Il numero di frontiere terrestri da superare, aggirare, distrarre è una delle variabili chiave per comporre un costo del «biglietto» che può raggiungere le migliaia di euro già in questo primo step continentale dell’esodo. Solo una volta superato questo girone d’inferno, si potrà asserire che la traversata marittima è il successivo maggior pericolo per l’incolumità del viandante forzato. Nel 2015 l’ingresso di Frontex3 nel pattugliamento del mare interno ha progressivamente spinto i trafficanti in direzione dell’Egeo, rivitalizzando istantaneamente e modificando la rotta scossa negli stessi mesi dal giro di vite del governo Orban e dal successivo e controverso accordo Turchia-UE da sei miliardi di euro. Nello stesso periodo, tra il marzo 2015 e il dicembre 2017, nella porzione del Mediterraneo centrale prossima al litorale libico, è stato anche attivato il dispositivo aeronavale italiano noto come Operazione Mare Sicuro,4 in aggiunta alle missioni comunitarie.
Così, a partire dal 2016, la rotta balcanica ha mutato profondamente il suo tracciato attraverso la dorsale jugoslava che dalla Grecia (sì, anche la Bulgaria per stare al passo con i tempi ha eretto una recinzione lungo il suo confine meridionale) conduce in Macedonia, Serbia e Bosnia, Croazia e Slovenia, quindi piega per Italia e Austria, prima di riprendere la via del nord. L’ingresso in terra ellenica, che a partire dal 2015 diventa il primo paese di sbarco in UE, può avvenire per terra o per mare. In quest’ultimo caso i due punti d’approdo sono le isole del nord Egeo o il Dodecaneso. In entrambi i casi i suoi rubinetti sono nelle mani del presidente Recep Tayyip Erdogan e del suo utilizzo politico della questione migratoria, allo scopo di ricattare l’UE e distogliere l’attenzione dalle guerre in cui conduce un paese già provato da una profondissima crisi democratica. Per avere una vaga idea del ruolo chiave della Turchia, dove approdano le genti d’Asia e del Medio Oriente a causa di un intrico di conflitti aperti e latenti, dovremo tenere in considerazione anche il profilo delle sue organizzazioni criminali e la posizione strategica di porta del continente, al cospetto di Egitto, Giordania e specialmente Siria.
Un vento polveroso tira sulla via del deserto, la più misconosciuta alle nostre latitudini, cancellando i passi che incespicano lungo la rotta dell’Europa occidentale. Non lambisce direttamente le coste, le dogane, i media e la politica italiana. Dalle coste di Algeria e Marocco accarezza il golfo a nord di Cadice, Cartagena o Almeria, laddove il combinato disposto di recinzioni metalliche installate nelle due enclaves iberiche, fronteggiamenti armati e pattugliamenti via mare, avevano reso via via impraticabile la prima sfacciata rotta andalusa.
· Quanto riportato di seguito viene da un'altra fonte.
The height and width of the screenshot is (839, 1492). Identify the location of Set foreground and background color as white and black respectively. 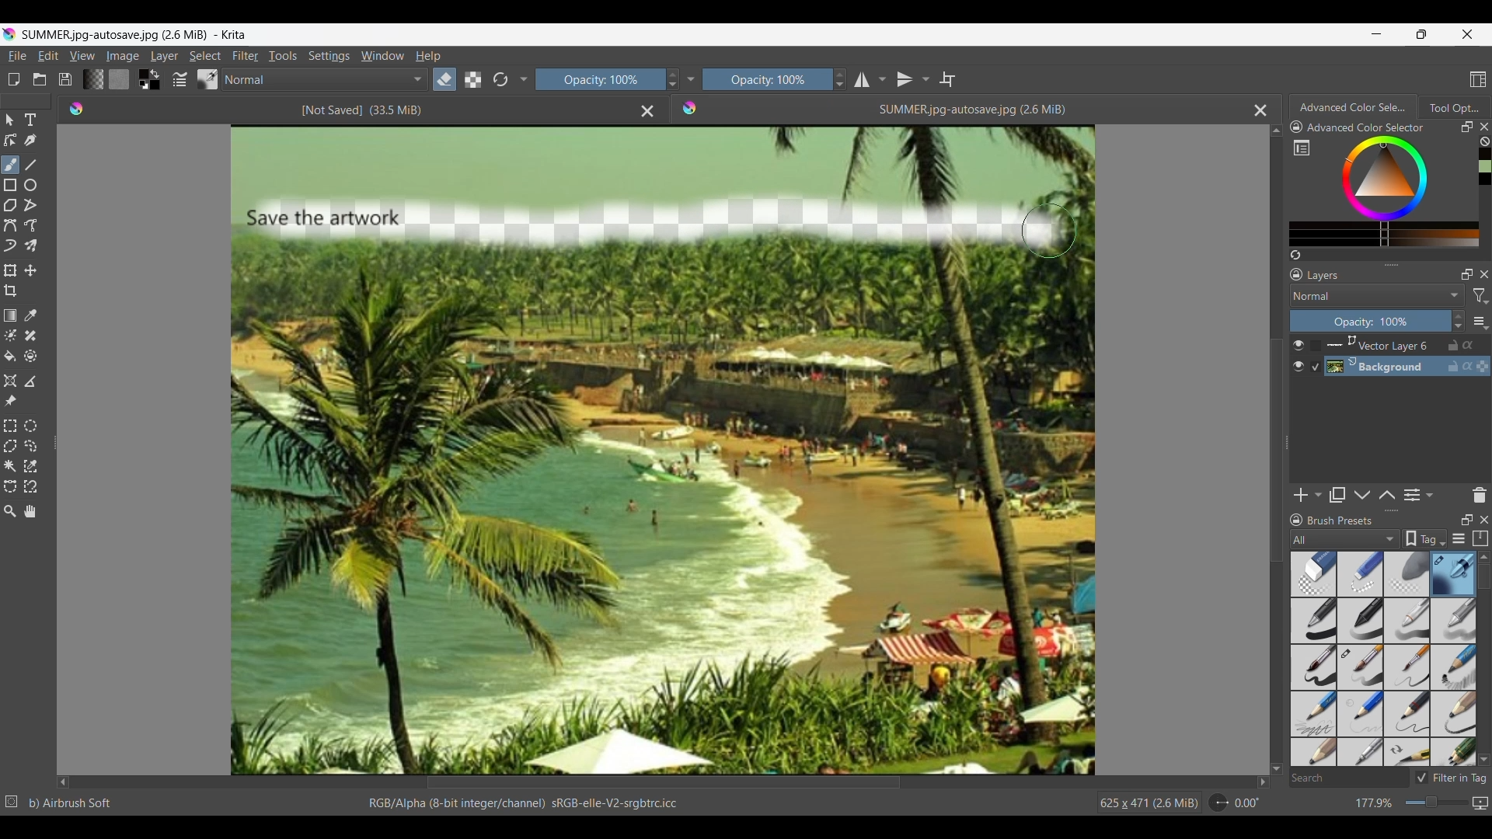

Negli ultimi anni ha visto successo, parabola discendente e rinascita delle partenze atlantiche sulle laviche e capricciose coste canarine. Corpi soffiati dalle tempeste di sabbia in corsa dal Sahara occidentale, e più avanti da Mauritania e Senegal. Che sia per questa distanza che guardiamo con distacco alle vite intrappolate tra Ceuta e Melilla?
Note
1 Alto Commissariato delle Nazioni Unite per i Rifugiati, 1951, da qui in poi UNHCR.
2 Fattore di attrazione che, in combinazione con altri, decreta la scelta di una rotta e di una meta, anche solo temporanea.
3 Agenzia europea per la gestione delle frontiere esterne (2004), dal 2016 Agenzia europea della guardia di frontiera e costiera.
4 Operazione aeronavale attivata nel marzo 2015 con funzioni di sorveglianza
e sicurezza marittima nel Mediterraneo centrale e nello Stretto di Sicilia.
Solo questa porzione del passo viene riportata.